The Nasdaq Stock Market’s efforts to buy the London Stock Exchange PLC is another milestone in globalization, and touches the world of IT. As exchanges merge and increase the fluidity of funds globally, a new world of competitive options open.

The Nasdaq’s latest bid, launched Nov. 20, to buy the part of the LSE it doesn’t already own for £2.7 billion ($5.1 billion) is poignant in its historic and political overtones. The Nasdaq tapped technology to match buyers and sellers — starting with simple bulletin boards — and helped revolutionize trading over the last 20 years. As world class IT companies like Microsoft and Oracle went public on the Nasdaq, the exchange rode the computerization of modern life to great success.

Most exchanges have adopted some form of electronic trading, including Nasdaq archrival the New York Stock Exchange (NYSE Group Inc.) and the LSE itself. Exchanges have unique advantages and retain distinct personalities, however. Linux vendor Red Hat Inc., for example, will move from the Nasdaq to the NYSE Tuesday.

“The New York Stock Exchange has much stronger global recognition, and we’re looking for a global branding image,” said Linda Brewton, Red Hat manager of investor relations. She also noted that even though the NYSE has adopted electronic trading, trading is still done under live market specialists and that this reduces share-price volatility.

The LSE, which traces its history back some 300 years, has rejected Nasdaq’s bid, claiming it undervalues the exchange. The mercurial mayor of London, Ken Livingstone, is also on the case. Last week he asked the U.K.’s Office of Fair Trading to investigate, claiming that the acquisition would eliminate competition to U.S. markets for international company listings.

Livingstone also echoed the concerns of many Europeans, that as U.S. exchanges merge with European markets, tighter U.S. regulations would hamper Europe’s growing market competitiveness. This last issue has also caused bumps in the NYSE’s deal to merge with the Euronext NV exchange.

Nasdaq, having already bought about 29 percent of the LSE earlier this year, is appealing to shareholders. Nasdaq Chief Executive Officer Robert Greifield apparently believes the exchange needs the merger to compete.

The merging of exchanges and the broader, growing numbers of mergers and acquisitions that IT companies are involved in are part of the same phenomenon, according to according to Eric Gebaide, managing director of Innovation Advisors, a New York investment firm. “It’s a manifestation of the globalization of financial markets,” Gebaide said. “That in turn is a precursor of the globalization of technology.”
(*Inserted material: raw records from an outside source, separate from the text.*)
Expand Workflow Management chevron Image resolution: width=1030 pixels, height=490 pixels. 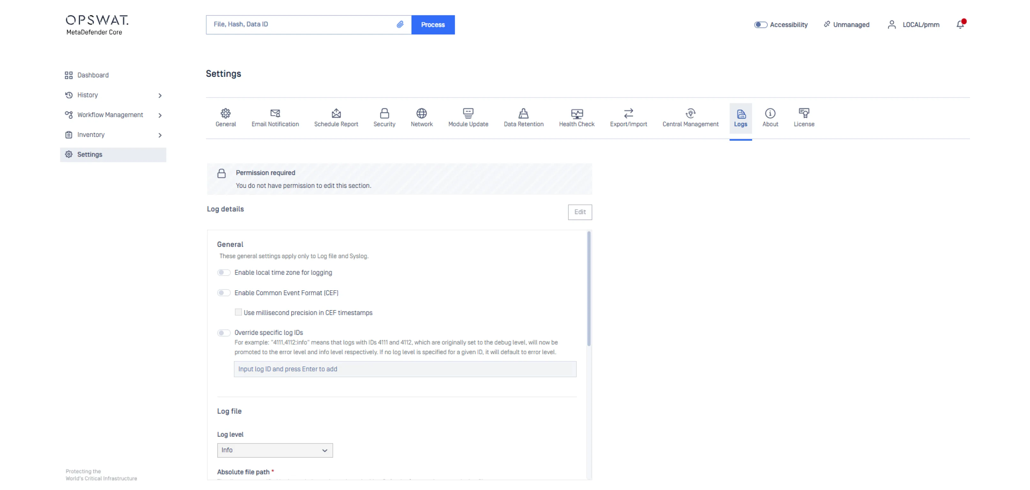pyautogui.click(x=160, y=116)
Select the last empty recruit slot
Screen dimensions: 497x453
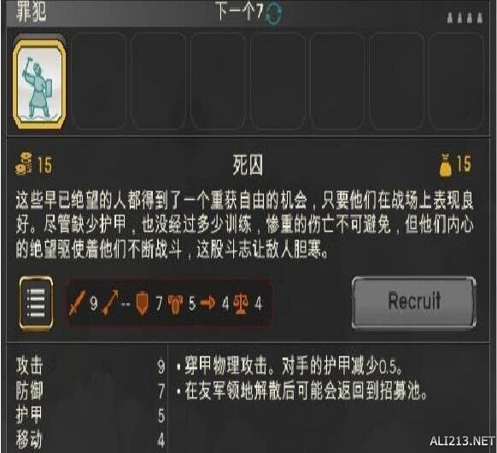457,81
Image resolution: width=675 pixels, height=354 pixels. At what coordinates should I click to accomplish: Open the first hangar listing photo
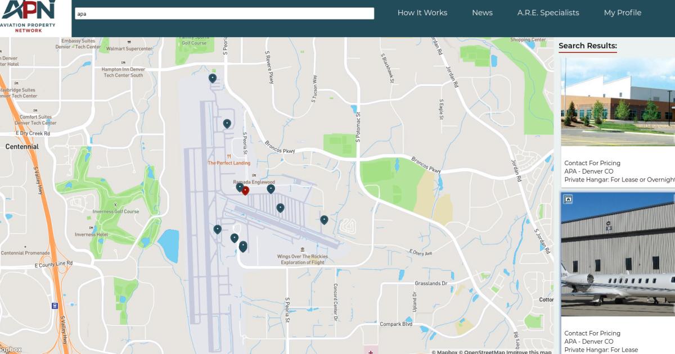point(618,101)
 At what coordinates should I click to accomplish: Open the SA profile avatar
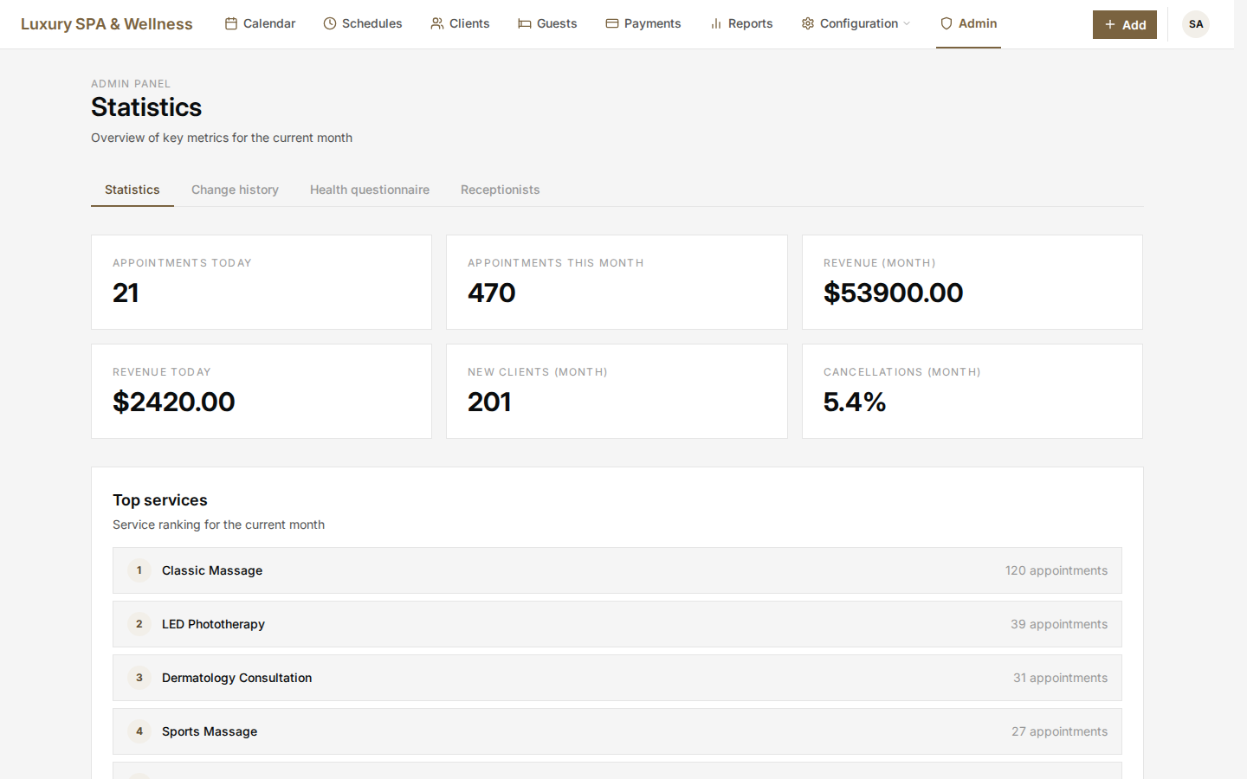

When companies in Europe and Asia enjoy the same sort of availability of capital U.S. companies have, it can lead to greater competition for U.S. companies. However, U.S. companies can also take advantage of the new era of capital. For example, U.S. companies looking to efficiently use capital now have access to alternative local financing for offshore ventures, Gebaide notes. In the new global market, companies can even go public with offshore ventures, he suggests.

The Nasdaq bid will probably play out into 2007. The offer to shareholders can be extended to 60 days, and the Nasdaq can still buy LSE shares on the open market. But no matter how it ends, the internationalization of capital markets will continue to have a profound impact.